Driving the news: Ethan Khorana, 17, and Sam Klein, 19, both alums of local political campaigns and racial justice movements, are coordinating an effort — Shaker Citizens for Fair Ticketing — to get a charter amendment on the November ballot to improve police transparency and accountability.
Details: The amendment would do three things:
- Increase the presence of a crisis intervention team, which would replace armed officers with nonviolent community administrators for mental health calls and traffic enforcement.
- Establish a civilian oversight board, inspired by the one created in Cleveland.
- Create a digital public records repository.

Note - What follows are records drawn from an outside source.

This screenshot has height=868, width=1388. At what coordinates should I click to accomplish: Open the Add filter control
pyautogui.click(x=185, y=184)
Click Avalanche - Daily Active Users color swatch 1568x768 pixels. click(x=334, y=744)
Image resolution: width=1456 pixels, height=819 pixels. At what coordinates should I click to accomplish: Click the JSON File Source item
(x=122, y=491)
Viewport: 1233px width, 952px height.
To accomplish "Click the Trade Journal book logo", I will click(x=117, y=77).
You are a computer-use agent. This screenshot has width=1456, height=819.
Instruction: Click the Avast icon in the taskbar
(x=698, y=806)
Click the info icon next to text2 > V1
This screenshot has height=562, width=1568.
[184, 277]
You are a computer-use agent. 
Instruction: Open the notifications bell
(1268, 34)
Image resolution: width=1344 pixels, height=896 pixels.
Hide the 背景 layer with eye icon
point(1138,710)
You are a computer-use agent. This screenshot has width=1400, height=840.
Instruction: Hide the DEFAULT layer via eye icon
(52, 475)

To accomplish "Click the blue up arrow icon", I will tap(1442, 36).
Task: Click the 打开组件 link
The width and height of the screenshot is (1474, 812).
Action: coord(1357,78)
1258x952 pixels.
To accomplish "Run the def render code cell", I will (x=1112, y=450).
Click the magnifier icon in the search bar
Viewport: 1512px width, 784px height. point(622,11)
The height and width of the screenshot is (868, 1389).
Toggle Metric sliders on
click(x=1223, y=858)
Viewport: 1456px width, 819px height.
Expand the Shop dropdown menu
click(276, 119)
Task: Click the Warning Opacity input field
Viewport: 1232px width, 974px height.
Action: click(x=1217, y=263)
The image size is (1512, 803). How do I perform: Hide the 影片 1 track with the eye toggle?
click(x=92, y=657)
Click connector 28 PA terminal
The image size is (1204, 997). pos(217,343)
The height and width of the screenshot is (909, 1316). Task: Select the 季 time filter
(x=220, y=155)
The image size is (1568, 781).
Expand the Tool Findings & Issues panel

Why it matters: Shaker police, much like counterparts in Bratenahl and University Circle, disproportionately write traffic tickets to Black motorists.
- Public records obtained by Shaker Citizens for Fair Ticketing found that more than 70% of tickets in 2022 went to Black drivers.
The other side: In a newsletter and video to residents on April 12, Shaker Heights Mayor David Weiss zoomed in on the stats, saying only 16% of tickets written in 2022 went to Shaker residents overall, and 8% to Black Shaker residents.
- "I have grave concerns regarding practicality, cost, legality and, most of all, the public safety implications of these proposals," Weiss wrote.
Yes, but: The mayor's calculation means that out of tickets given to residents, half were given to Black residents; only 36% of Shaker's population is Black.
The big picture: Klein told Axios that the ticketing and use of force stats were just the launchpad for the citizen-led effort, which aims to broadly improve public safety and equity in a historically diverse community.
- "The city outright denies that there's a bias in policing," he said. "They conveniently don't provide a racial breakdown of the 84% [of Shaker nonresidents]."
- "Our response is basically: If they were going to do something about this, they would have already done it."
What's next: Khorana told Axios that volunteers are canvassing Shaker daily and are well on their way to collecting the required 664 signatures to get the amendment on the ballot.
- "We're actually trying to create a new system and culture, but in a commonsense way, expanding on what we already have," Khorana said.